Christina, a former dental assistant, and Ian, who previously worked in information technology, handcraft donated guitar and bass strings into earrings, necklaces and bracelets.
“We’ve worked 24/7 on this,” Christina told CNN. “This is our baby. We’ve pushed through burnout just to keep it alive.”
But all the hard work may fall to the wayside due to President Donald Trump’s 145% tariffs on Chinese imports, which accounted for nearly $440 billion in goods to the United States in 2024. While businesses of all sizes are impacted by tariffs, smaller operations — like Retuned Jewelry — are more exposed, according to John Arensmeyer, founder and CEO of Small Business Majority, an advocacy group that represents a network of 85,000 small businesses.
He said small businesses will have to raise prices, cut staff, delay growth plans or shut down entirely just to keep up with the rising costs of imports they can’t source domestically.

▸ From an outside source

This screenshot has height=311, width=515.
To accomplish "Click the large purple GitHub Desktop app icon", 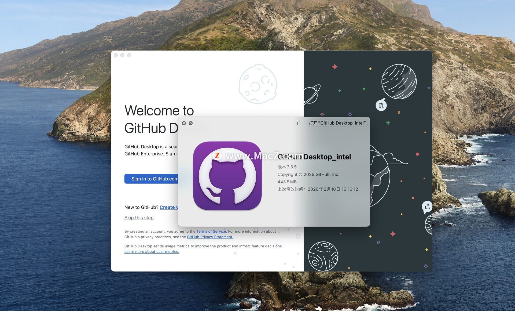I will click(227, 176).
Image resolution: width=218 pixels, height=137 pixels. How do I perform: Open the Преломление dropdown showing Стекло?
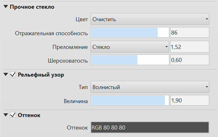tap(130, 47)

“Small businesses have thinner margins and less leverage to negotiate with suppliers,” Arensmeyer told CNN.
While the Laceys rely on free strings that otherwise would end up in landfills, the other materials they rely on — beads, chains, clasps and hooks — come from China. Ian said they’ve tried sourcing materials domestically, but those products simply aren’t made in the United States.
“We’ve looked,” he said. “There’s no facility here that makes what we need.” The Laceys have already raised prices on their products ahead of the tariffs.
Arensmeyer said small businesses usually don’t have the cash reserves to ride out unexpected price hikes. He said the tariffs amount to a crisis for small businesses, one where “they don’t have much control.”
For the Mitchell Group — a second-generation, family-owned textile company based in Niles, Illinois — the lack of cash reserves could have serious effects during production hiccups or other problems.
“Because of our business model, tariffs have put a serious strain on our cash flow,” said Ann Brunett, the company’s chief operating officer. “We typically keep goods on hand. So, I’m paying a 45% tariff — plus duty — to bring in products that might sit on a shelf until our distributors need them. That ties up our cash.”
The Mitchell Group employs 18 full-time staff and 12 sales representatives, and generates just under $10 million in annual revenue, according to its president, Bill Fisch.
Brunett said the company will do “everything we can” to avoid shutting down. She said that the business “means everything to us” and that the company wants to avoid laying off their staff.
Fisch has explored Vietnam, India, Malaysia and even Europe as production alternatives. “No one has the infrastructure China does,” he said. “We need our coated fabrics produced under one roof and to our exacting standards. You can’t make one part in Vietnam, another in India and assemble in Thailand. It doesn’t work.”
Tariffs likely won’t return textile production to US
While Trump has touted tariffs as a way used to bolster domestic manufacturing, Arensmeyer said an increase in US production could take a long time to come into fruition.
“You can’t fix that overnight,” Arensmeyer said. “You can’t just say, ‘Oh, we’re going to have a tariff, and now people are going to buy domestically,’ when we don’t have those products being made domestically.”
The textile and apparel industry has steadily declined in the United States over the past several decades, largely due to the rise of cheaper overseas production and globalization, according to Sheng Lu, a professor at the University of Delaware’s Department of Fashion and Apparel Studies.
Fisch said key materials the Mitchell Group uses, like specialized vinyl polymers and textiles, are virtually nonexistent in the United States. China is the world’s largest textile producer, manufacturing everything from cotton and silk to synthetic fibers and vinyl polymers.
He added that he isn’t able to find enough workers to staff a fabric factory in Mississippi.
“The textile business for our kind of product? It’s gone here,” Fisch said.